The other tourists had been warned by their guide about swimming beneath the fall. This might explain why they were dumbfounded by what they witnessed. And I have to admit even though we hadn’t been explicitly told to stay away, jumping in felt like an obvious bad call. But then again, who the hell am I, really?

Bystander effect, anyone? There was a collective freeze as Team France swirled the drain. For an instant, I too fell pray hoping she’d recover. The danger was minimal, but there was no way to know then. If I may abuse a pun, I plunged into unknown waters and could only hope if something happened the other bystanders would’ve taken action. Buuuut…I’m not so sure. I had the sense, afterward, they had no intention of endangering their welfare for someone blatantly disregarding an explicit warning (i.e. the one we never received). Maybe I’m wrong. Nothing beats a front row seat to a psychological phenomenon I’d only read about in Psych 101.

Normandy and I had chemistry before the incident. And after? Ummmm, you do the math. Unfortunately, the chemical bond had a short half-life. A few days later, we couldn’t stand each other. Still, nice while it lasted. I’m not blameless, but what do they say about amorous bonds forged under stressful circumstances being doomed to failure? Two psychology lessons in one post. Nice. 

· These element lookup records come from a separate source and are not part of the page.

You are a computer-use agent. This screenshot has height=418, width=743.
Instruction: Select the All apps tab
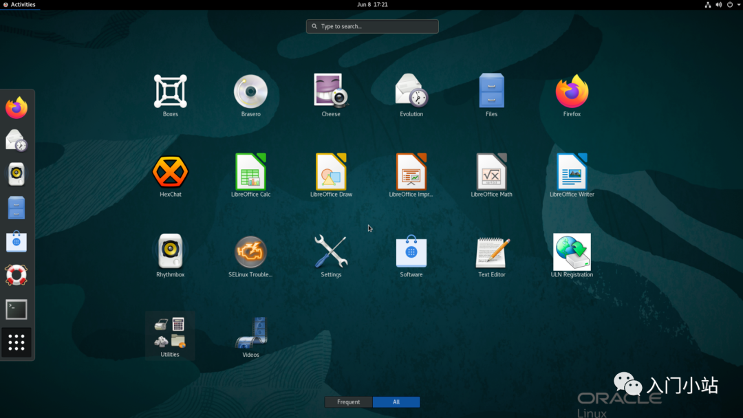(x=396, y=402)
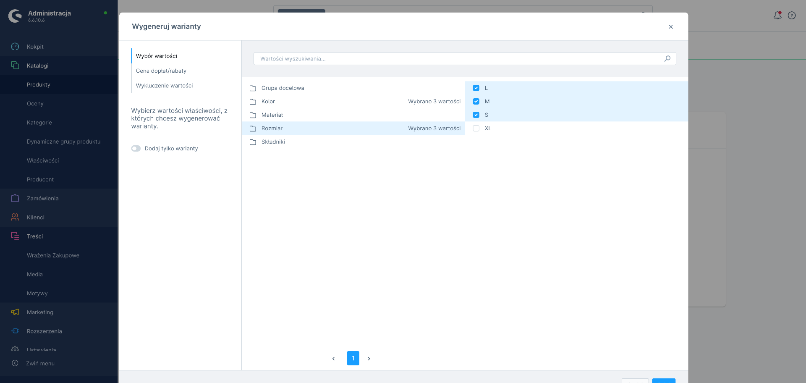The image size is (806, 383).
Task: Click the Wartości wyszukiwania search field
Action: (458, 59)
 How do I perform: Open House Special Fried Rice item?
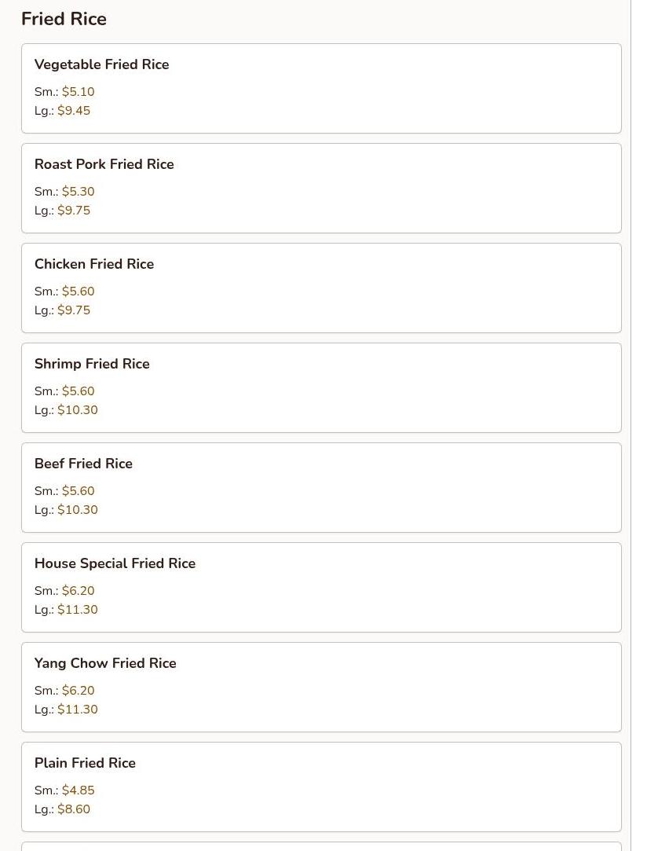point(115,563)
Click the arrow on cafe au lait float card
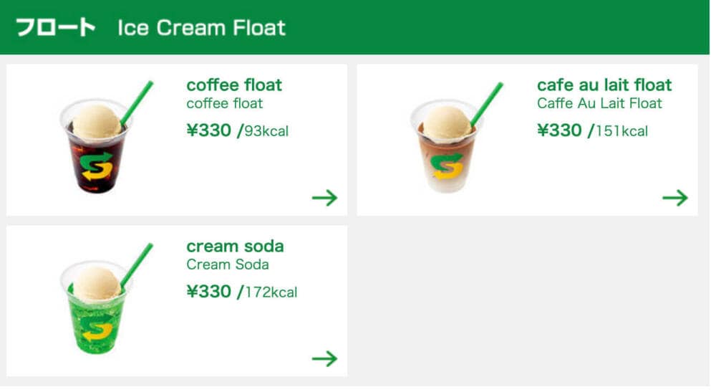This screenshot has width=716, height=392. [675, 198]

It wasn’t a Harlequin Super Romance, but it wasn’t so bad either. Having an attractive French woman whisper exhalations of pleasure in her native language was a highlight of my two-year trip, maybe even my life. I dreamed of moving to Paris and apprendre à parler français…or some shit. And yet, I can’t remember her name. I’m certain she’s forgotten mine. Ç’est la vie.

I suspect Lombok has changed dramatically in my absence. International airport construction will do that. I’m guessing the tourist volume has seen dramatic increases with consequences for Mt. Rinjani and the island’s other jewel, Kuta (in the south). I fear Kuta is now well on its way to the excess so rampant in its Bali counterpart. Hope not. Fingers crossed.